Using the data below, output a verbatim copy of the lines between the one holding "The width and height of the screenshot is (474, 349)." and the one holding "Click the warp speed icon", inclusive, without any pictures.

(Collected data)
>>>>

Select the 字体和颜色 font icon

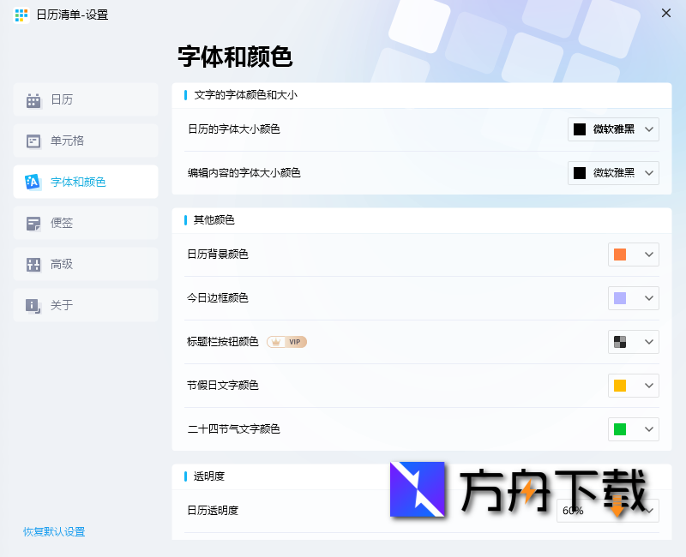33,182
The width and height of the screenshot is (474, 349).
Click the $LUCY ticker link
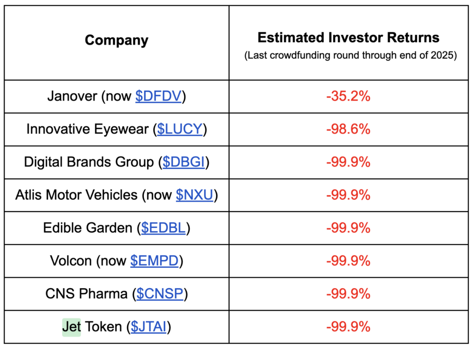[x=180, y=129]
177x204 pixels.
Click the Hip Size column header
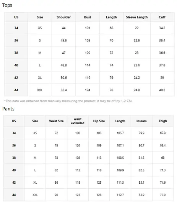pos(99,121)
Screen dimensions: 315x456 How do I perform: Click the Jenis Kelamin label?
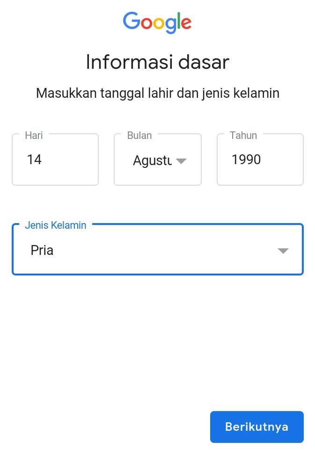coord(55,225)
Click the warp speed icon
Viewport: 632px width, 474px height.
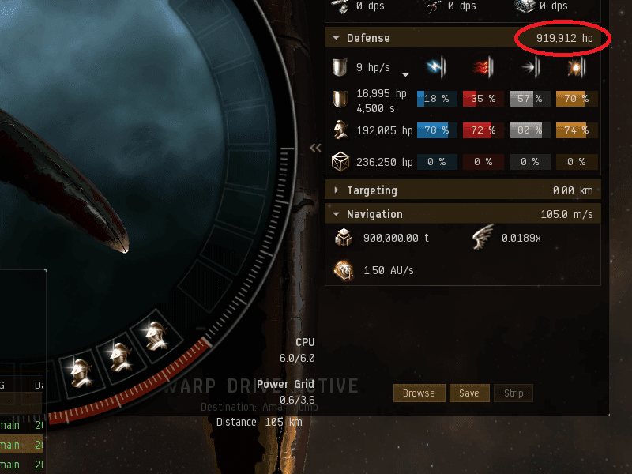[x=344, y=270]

<<<<
>>>>

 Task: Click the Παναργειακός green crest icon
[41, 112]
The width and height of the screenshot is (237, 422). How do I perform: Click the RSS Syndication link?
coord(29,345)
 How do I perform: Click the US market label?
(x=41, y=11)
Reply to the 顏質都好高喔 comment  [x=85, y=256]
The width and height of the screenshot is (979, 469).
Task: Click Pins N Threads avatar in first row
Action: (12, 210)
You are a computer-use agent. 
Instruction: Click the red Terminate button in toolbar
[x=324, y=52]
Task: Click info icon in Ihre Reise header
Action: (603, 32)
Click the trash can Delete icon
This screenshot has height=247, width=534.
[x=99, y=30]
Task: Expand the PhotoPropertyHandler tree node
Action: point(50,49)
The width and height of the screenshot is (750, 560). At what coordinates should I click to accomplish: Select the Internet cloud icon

<<<<
>>>>

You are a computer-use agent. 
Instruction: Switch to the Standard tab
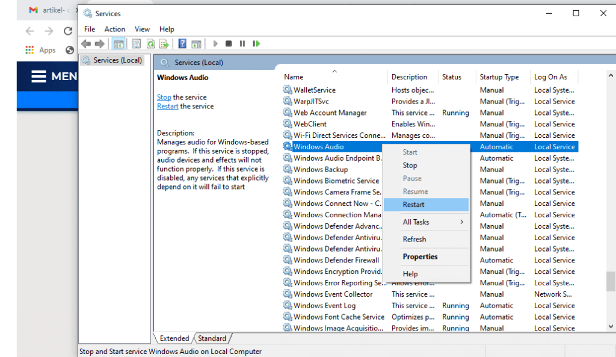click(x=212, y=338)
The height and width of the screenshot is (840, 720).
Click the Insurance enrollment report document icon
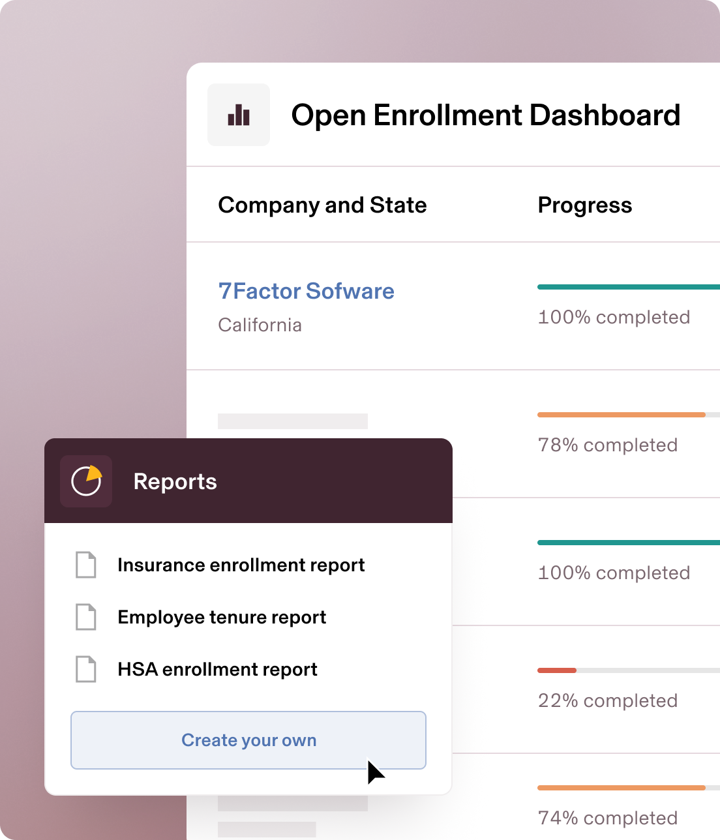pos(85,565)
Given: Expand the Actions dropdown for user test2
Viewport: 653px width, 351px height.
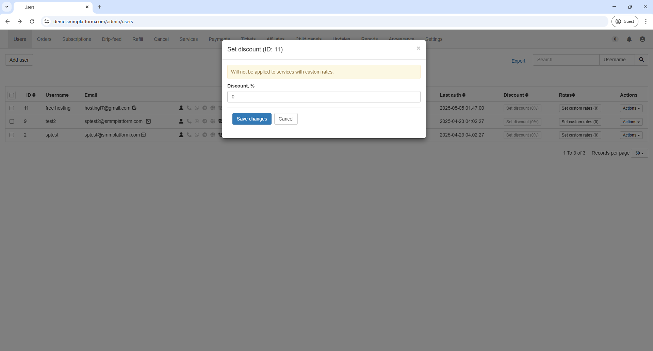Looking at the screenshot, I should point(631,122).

<<<<

_Result of the exercise_
The width and height of the screenshot is (474, 349).
Click the $LUCY ticker link
[x=180, y=129]
177x204 pixels.
Click the Hip Size column header
pos(99,121)
Screen dimensions: 315x456 How do I perform: Click the Jenis Kelamin label?
coord(55,225)
Click the warp speed icon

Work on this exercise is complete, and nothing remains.